Nausicaa felt sorry for it and tried to revive it with a hug. Nothing.
So Tybalt used his new lock picks which, despite knowing he'd slipped during using them, opened the cell with extraordinary ease. Nausicaa went first, keen to find something that might help the statue. She used the tip of her sword to lift the chain of office (iron links, alternating with silver, with a large clear jewel in an iron mount as a medallion) from around the skeleton's neck. She placed it around the statue's neck. Nothing. It went in her pack.

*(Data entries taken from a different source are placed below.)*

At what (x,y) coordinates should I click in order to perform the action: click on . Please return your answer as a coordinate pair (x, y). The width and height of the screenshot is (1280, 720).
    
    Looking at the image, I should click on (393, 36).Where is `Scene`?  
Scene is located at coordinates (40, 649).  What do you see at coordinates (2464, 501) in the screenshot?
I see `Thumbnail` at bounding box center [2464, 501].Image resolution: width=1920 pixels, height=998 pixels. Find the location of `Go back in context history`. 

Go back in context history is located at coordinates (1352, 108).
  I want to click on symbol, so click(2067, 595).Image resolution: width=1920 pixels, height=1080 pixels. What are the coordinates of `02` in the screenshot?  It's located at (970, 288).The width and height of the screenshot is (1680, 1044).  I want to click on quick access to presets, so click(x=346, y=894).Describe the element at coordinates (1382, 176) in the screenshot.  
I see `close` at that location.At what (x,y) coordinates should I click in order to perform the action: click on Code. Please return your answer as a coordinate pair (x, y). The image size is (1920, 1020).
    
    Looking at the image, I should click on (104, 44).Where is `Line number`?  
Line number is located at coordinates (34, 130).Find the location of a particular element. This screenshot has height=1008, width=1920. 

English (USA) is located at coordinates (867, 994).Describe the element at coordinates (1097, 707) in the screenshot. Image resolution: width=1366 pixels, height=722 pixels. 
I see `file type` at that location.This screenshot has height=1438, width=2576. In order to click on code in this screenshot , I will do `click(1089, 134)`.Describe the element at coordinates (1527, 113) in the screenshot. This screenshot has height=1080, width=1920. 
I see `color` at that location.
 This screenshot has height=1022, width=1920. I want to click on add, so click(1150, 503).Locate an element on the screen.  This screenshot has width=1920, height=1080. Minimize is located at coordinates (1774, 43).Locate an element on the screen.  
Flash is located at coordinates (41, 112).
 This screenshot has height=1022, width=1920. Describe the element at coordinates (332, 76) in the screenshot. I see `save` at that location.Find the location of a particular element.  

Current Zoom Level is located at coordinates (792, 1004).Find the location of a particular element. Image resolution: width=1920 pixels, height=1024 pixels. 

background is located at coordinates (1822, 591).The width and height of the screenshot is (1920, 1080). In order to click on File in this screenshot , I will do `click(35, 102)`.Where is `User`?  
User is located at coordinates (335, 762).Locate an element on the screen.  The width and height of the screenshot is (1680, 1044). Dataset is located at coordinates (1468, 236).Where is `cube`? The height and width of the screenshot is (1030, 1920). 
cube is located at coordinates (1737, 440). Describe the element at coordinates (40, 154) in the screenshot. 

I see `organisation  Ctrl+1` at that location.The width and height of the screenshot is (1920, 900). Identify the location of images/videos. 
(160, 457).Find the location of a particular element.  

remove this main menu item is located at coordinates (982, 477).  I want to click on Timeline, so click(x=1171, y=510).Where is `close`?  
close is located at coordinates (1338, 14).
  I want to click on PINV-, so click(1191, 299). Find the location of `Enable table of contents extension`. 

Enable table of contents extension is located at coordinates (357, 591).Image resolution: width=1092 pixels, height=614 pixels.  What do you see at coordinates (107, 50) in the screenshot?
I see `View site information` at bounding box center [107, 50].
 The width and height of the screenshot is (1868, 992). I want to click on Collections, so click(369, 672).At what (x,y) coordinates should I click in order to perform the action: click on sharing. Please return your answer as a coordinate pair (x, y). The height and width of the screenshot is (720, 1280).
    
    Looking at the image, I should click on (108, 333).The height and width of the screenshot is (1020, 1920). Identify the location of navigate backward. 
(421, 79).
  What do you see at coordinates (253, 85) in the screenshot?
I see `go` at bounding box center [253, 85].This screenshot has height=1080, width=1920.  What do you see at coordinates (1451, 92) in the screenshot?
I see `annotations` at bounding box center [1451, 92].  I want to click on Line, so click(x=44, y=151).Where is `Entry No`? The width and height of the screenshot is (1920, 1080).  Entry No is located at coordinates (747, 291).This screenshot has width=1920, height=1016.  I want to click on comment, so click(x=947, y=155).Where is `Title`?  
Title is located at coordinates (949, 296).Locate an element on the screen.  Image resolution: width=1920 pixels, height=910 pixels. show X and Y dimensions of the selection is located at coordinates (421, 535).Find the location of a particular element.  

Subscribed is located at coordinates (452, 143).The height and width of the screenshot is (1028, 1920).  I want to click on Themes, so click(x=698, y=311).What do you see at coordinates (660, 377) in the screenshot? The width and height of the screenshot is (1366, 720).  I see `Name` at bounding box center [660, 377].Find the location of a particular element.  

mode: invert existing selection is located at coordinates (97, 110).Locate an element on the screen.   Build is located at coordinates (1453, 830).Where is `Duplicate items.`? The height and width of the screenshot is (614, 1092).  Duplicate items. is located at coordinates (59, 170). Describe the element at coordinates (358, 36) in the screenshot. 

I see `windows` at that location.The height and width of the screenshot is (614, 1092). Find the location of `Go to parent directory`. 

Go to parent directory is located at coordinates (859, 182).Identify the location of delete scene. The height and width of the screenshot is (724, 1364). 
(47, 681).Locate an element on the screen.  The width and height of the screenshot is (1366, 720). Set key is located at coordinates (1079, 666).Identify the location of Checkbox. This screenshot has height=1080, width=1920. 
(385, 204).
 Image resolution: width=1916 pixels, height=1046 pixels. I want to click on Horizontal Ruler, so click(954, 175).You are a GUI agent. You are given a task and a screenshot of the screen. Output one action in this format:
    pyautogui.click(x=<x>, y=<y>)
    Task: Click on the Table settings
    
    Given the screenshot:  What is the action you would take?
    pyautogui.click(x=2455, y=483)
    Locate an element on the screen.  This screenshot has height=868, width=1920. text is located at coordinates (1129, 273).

The strongest of the men tried to lift the statue to lock it in the cell, just in case, but they were unable to budge it even a tiny fraction of an inch. Disappointed, and slightly nervous, they felt they had no choice but to retrace their steps past the trap pit and the door which had led into this corridor in the first place.
A door on their left grabbed their attention. Stopping Montagne before he could use his inimitable technique, Jean used the handle to open the unlocked door and stepped inside. It had obviously been righly decorated, but now it was trashed - the furniture smashed, the wall hangings torn. In the centre, another statue of an iron monk stood. It, too, was impossibly lifelike but this one was sculpted with finer clothing and its face was twisted not only with fear, but also fury. Jean edged closer and was taken aback as the statue suddenly launched a vicious swinging punch at him, knocking him brutally backwards. He scampered away, shielding himself from the flailing fists as the party pushed and shoved to get out of the room and out of reach.
Slowed by Aurelius' busted ankle and Jean's poison-induced limp, they were unable to outrun the statue which came on relentlessly, raining down blow after blow on them as they made a fighting withdrawal. Each strike they landed on the statue rang like a blacksmith's hammer sending echoes through the corridors but otherwise the statue pressed home it's attack without a noise.
Shuffling away as quickly as they could back towards the open pit with the halfling skeleton (following Gwen's hastily formulated plan), the heavy blows of the statue began to tell. Jean was hit hard and, as Dumnorix stepped to take his place a nasty punch cracked into his shoulder leaving his shield arm hanging limp and useless at his side. A well-placed dart from Aurelius stuck briefly in the statue but to no apparent effect. Tiring now in the face of this implacable onslaught, with most of them injured in some way by this... thing, Gwen called out that they were nearly there. Nausicaa left herself open as an easy target and when the statue swung for her she skipped back out of the way with feline grace and the others cheered in relief as the statue overbalanced and fell into the pit where it lay in the bottom, still flailing, and looking for all the world like a tantruming toddler.
They had survived! Would the noise draw other foes, however?